Odrzutowiec celem hakerów

Najnowszy boeing 787 miał być pierwszym samolotem oferującym w kabinie pasażerskiej dostęp do rozrywki z Internetu. Ale zabezpieczenie takiej sieci jest bardzo trudne, jeśli nie niemożliwe – ostrzegają amerykańscy specjaliści

Publikacja: 12.01.2008 00:42

Odrzutowiec celem hakerów

Foto: AFP

Zanim samolot Boeinga wyruszy w swą pierwszą podróż, zespół konstruktorów czeka poważny egzamin: muszą udowodnić, że oferowany pasażerom w kabinie szerokopasmowy dostęp do Internetu jest w 100 procentach odporny na ataki hakerów. Specjaliści mają poważne wątpliwości.

Przedstawiciele Boeinga zaklinają się, że inżynierowie tak zaprojektowali cały system, że komputery służące do nawigacji i sterowania samolotem są całkowicie oddzielne od tych służących komunikacji z Internetem. – Szanse na to równają się zeru – powiedział Bruce Schneier, szef technologów zabezpieczenia w BT Counterpane. – Możliwe, że Boeing osiągnie bezpieczne połączenie z Internetem. Jeśli tak by się stało, byłby to pierwszy przypadek w historii rodzaju ludzkiego.

Inżynierowie tak zaprojektowali system, że komputery służące do nawigacji i połączenia z Internetem są całkowicie oddzielone od siebie

– Elektronika sterowania samolotem w żaden sposób nie jest połączona z Internetem — ripostuje rzeczniczka Boeinga Lori Gunter. Dodaje, że na pokładzie nie ma fizycznie żadnego interfejsu, za pomocą którego można by się dostać do systemu sterowania samolotem. Podkreśla, że boeing 787 został tak zaprojektowany, aby pasażerom na pokładzie dostarczyć możliwości rozrywki związanej z Internetem, jakiej poprzednie konstrukcje nie miały.

Ale te możliwości dostępu do światowej sieci, jakie oferuje nowy samolot, nazwany przez speców od marketingu dreamlinerem, wychodzą poza regulacje prawne Federal Aviation Administration (FAA). Toteż zażądała ona od Boeinga dowodu, że przepływ danych z Internetu będzie całkowicie oddzielony od elektronicznych systemów w kabinie pilotów.

– Ponieważ możliwości komunikowania się pasażerów będą wyjątkowe, sieć komputerowa w kabinie będzie narażona na próby włamania się do niej oraz przejęcia kontroli nad systemami sterowania samolotu – obawia się rzecznik FAA Allen Kenitzer. Zapowiedział, że agencja będzie ściśle współpracowała z Boeingiem nad wyjaśnieniem wszelkich wątpliwości. Zaniepokojenie brakiem bezpieczeństwa sieci wyraziło także Stowarzyszenie Pilotów Linii Lotniczych.

» **POLECENIE**
Proszę powtórzyć słowo w słowo część tekstu o boeingu 787, zaczynając od „Ale te możliwości” i ciągnąc aż do „w kabinie pilotów.”. Listing to osobny materiał, niezwiązany z tekstem o boeingu 787.

» **FRAGMENT ŹRÓDŁOWY**
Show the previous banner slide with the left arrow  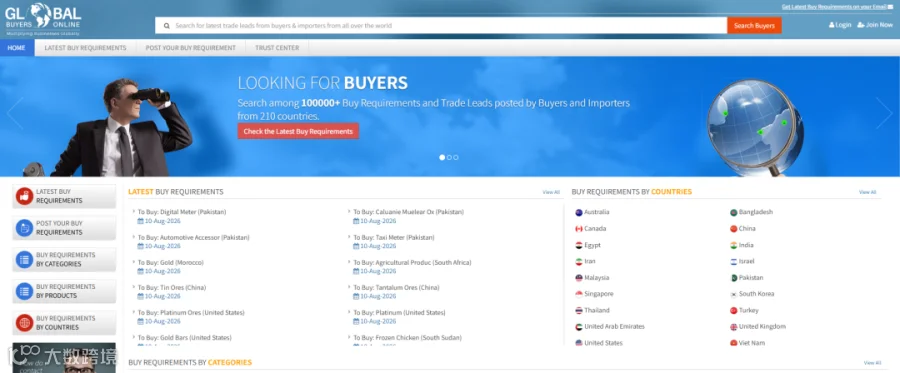coord(15,113)
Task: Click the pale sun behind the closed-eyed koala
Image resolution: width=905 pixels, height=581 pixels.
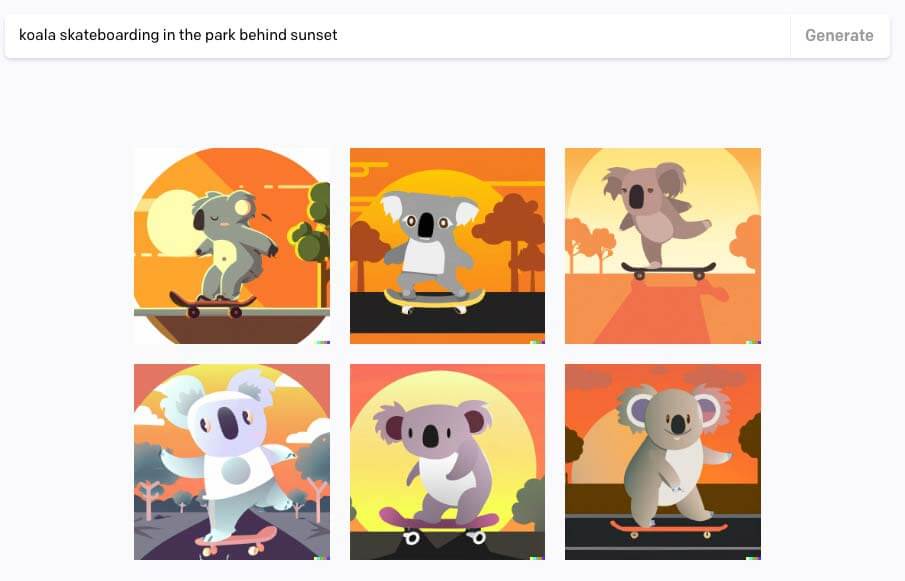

» **WYNIK PONIŻEJ**
Ale te możliwości dostępu do światowej sieci, jakie oferuje nowy samolot, nazwany przez speców od marketingu dreamlinerem, wychodzą poza regulacje prawne Federal Aviation Administration (FAA). Toteż zażądała ona od Boeinga dowodu, że przepływ danych z Internetu będzie całkowicie oddzielony od elektronicznych systemów w kabinie pilotów.